Your instructions:
From the line containing "977x798 pixels." to the end of the records below, output each line exactly; include both ends and nothing else.

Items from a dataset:
%%

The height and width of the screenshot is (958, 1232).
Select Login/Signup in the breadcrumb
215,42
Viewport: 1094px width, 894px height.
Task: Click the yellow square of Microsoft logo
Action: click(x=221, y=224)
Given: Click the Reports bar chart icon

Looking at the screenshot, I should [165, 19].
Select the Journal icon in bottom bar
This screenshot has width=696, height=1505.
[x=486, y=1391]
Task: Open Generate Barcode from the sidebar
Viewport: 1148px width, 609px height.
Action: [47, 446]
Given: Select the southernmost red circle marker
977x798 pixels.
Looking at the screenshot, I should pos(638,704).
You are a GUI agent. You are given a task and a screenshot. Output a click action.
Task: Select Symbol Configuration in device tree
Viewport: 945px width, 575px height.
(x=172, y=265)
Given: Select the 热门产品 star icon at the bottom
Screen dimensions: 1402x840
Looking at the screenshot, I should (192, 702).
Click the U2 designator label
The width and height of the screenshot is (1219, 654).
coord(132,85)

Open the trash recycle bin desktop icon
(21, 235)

%%

Response:
977x798 pixels.
Looking at the screenshot, I should pos(638,704).
You are a GUI agent. You are given a task and a screenshot. Output a click action.
Task: Select Symbol Configuration in device tree
Viewport: 945px width, 575px height.
(x=172, y=265)
Given: Select the 热门产品 star icon at the bottom
Screen dimensions: 1402x840
Looking at the screenshot, I should (192, 702).
Click the U2 designator label
The width and height of the screenshot is (1219, 654).
coord(132,85)

Open the trash recycle bin desktop icon
(21, 235)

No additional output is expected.